----- GIVEN INFORMATION

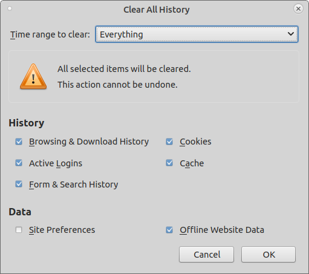Confirm clearing with the OK button

point(268,255)
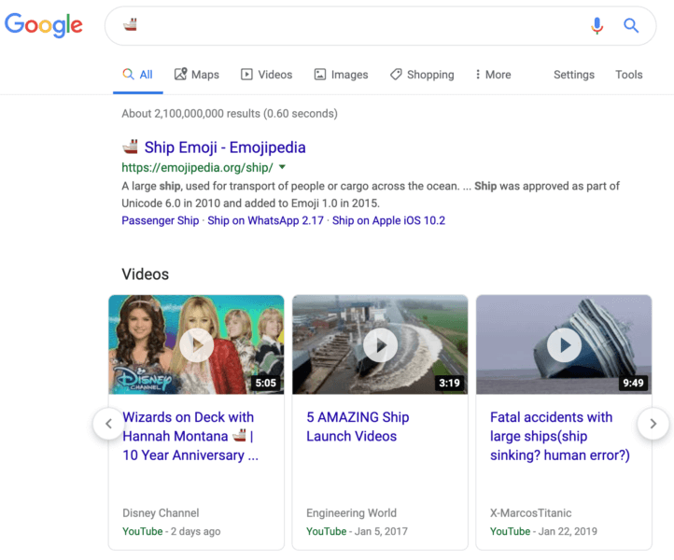
Task: Open the More search options menu
Action: pos(492,75)
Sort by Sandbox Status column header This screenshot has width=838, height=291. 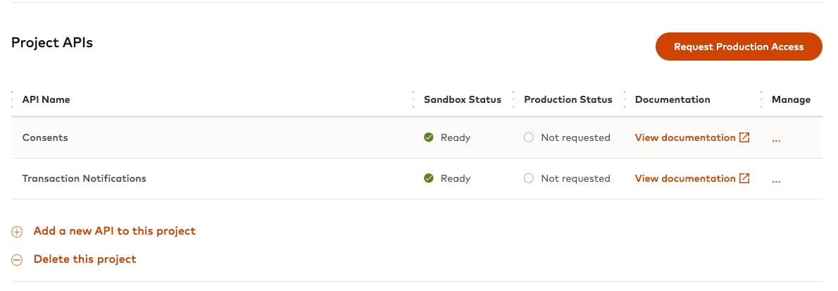[462, 100]
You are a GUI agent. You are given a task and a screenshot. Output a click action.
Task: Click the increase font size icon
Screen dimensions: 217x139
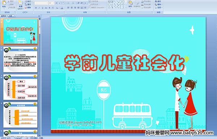[57, 3]
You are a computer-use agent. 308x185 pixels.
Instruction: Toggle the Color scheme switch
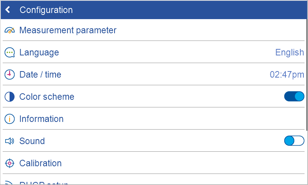[294, 96]
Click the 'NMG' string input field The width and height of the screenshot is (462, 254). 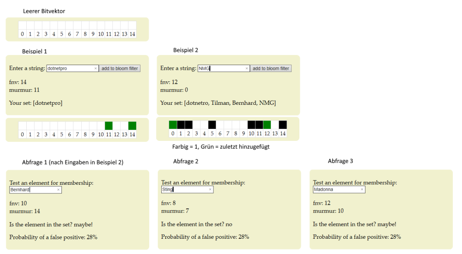click(x=222, y=68)
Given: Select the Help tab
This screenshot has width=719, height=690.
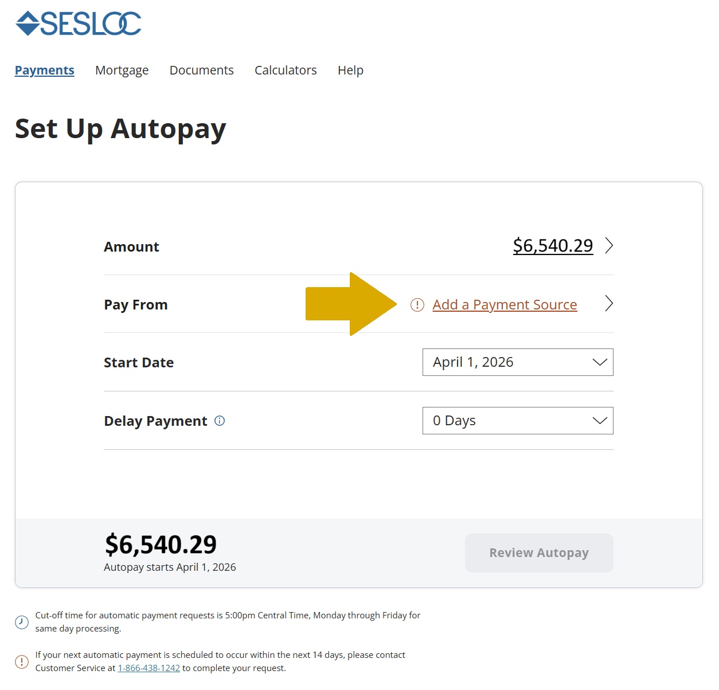Looking at the screenshot, I should [x=350, y=70].
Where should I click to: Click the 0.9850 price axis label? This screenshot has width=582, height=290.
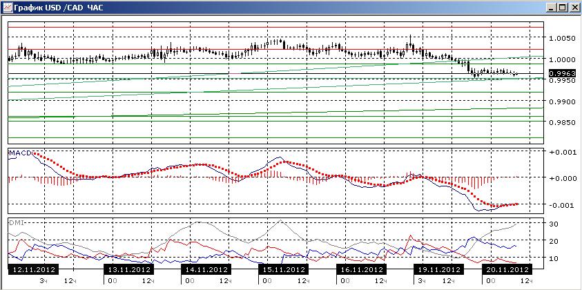pyautogui.click(x=559, y=123)
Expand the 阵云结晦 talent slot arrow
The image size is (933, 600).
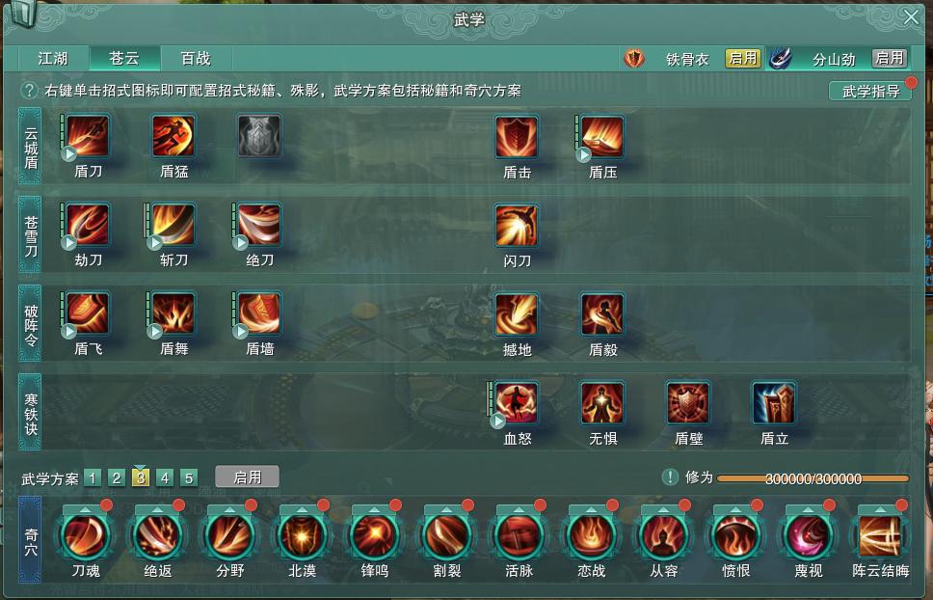(x=880, y=510)
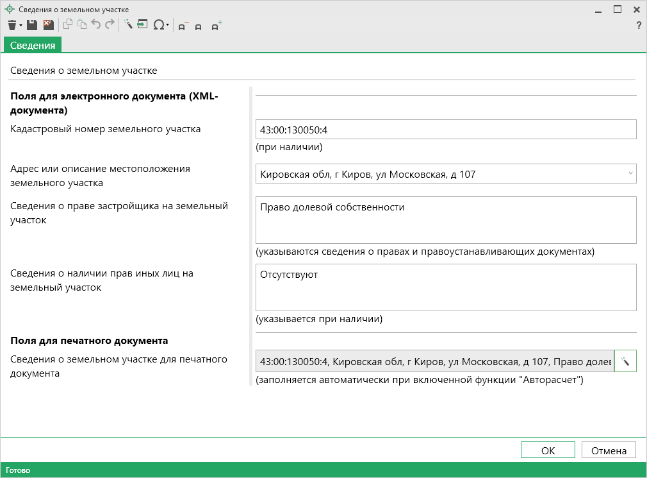
Task: Click the cadastral number input field
Action: (445, 130)
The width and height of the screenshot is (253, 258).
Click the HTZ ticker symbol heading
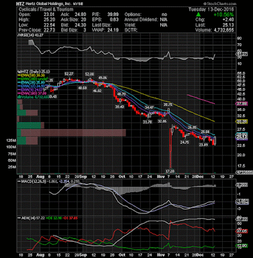[20, 4]
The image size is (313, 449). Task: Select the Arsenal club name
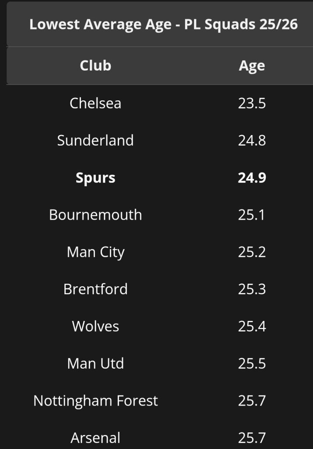[95, 438]
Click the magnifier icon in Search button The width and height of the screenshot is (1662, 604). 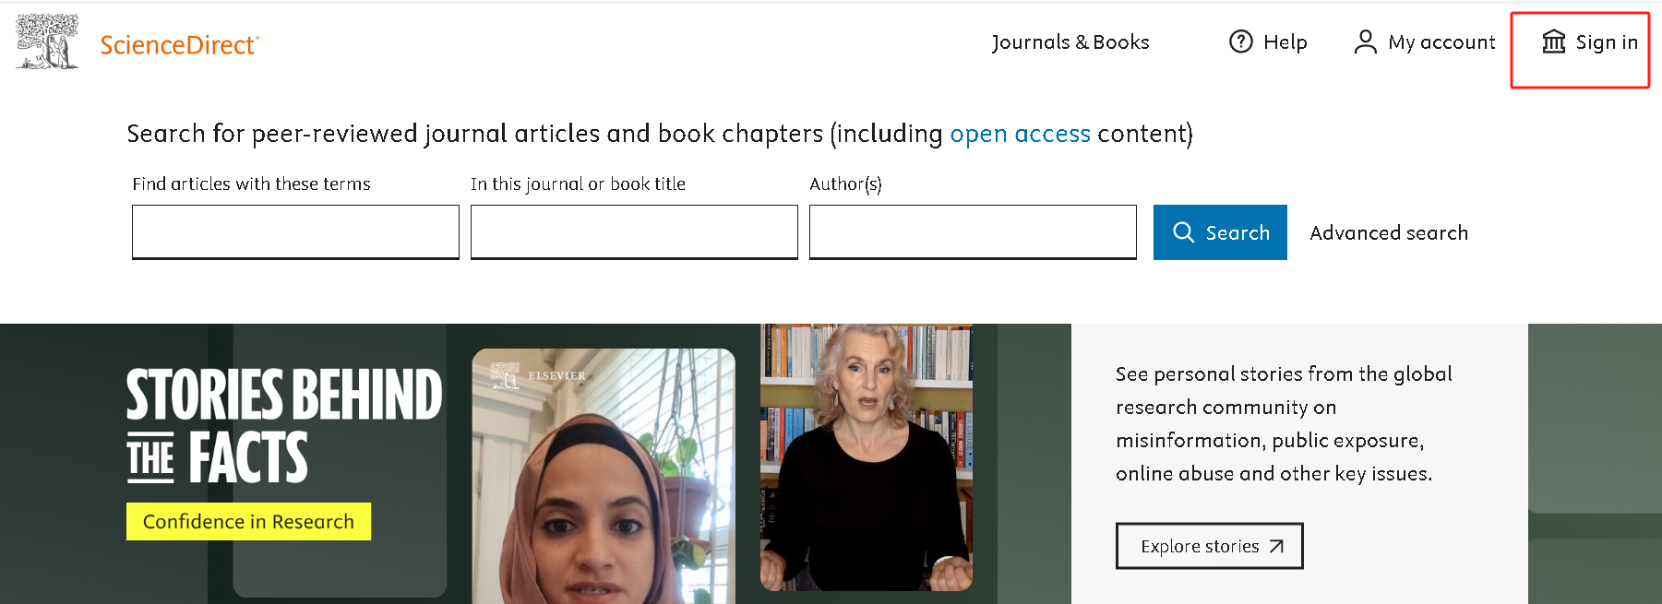(x=1183, y=232)
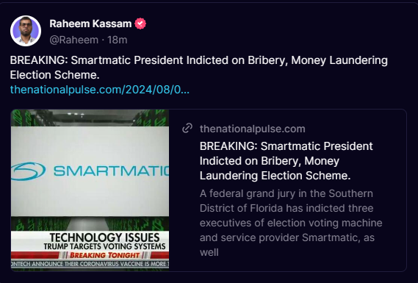This screenshot has width=418, height=283.
Task: Click the SMARTMATIC wordmark in preview image
Action: coord(111,171)
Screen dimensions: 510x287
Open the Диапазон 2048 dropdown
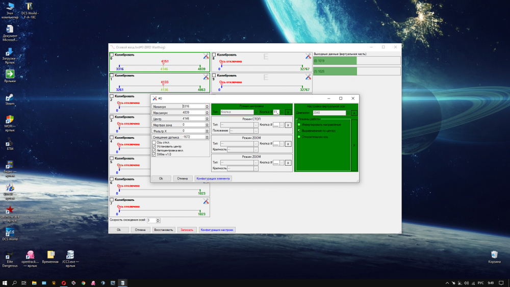(329, 113)
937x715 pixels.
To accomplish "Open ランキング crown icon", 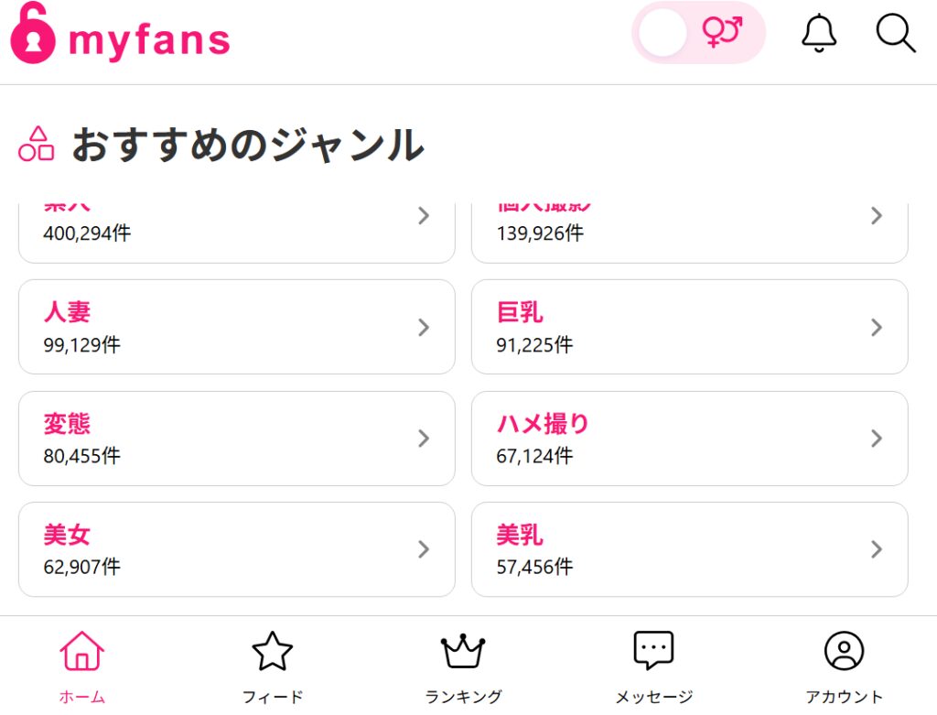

----------

* WHAT THIS TASK INVOLVES *
Filter the listing for the word "pixels" and copy each line that has it.

* SOLUTION TO THE PROBLEM *
You are a computer-use agent. 308x185 pixels.
937x715 pixels.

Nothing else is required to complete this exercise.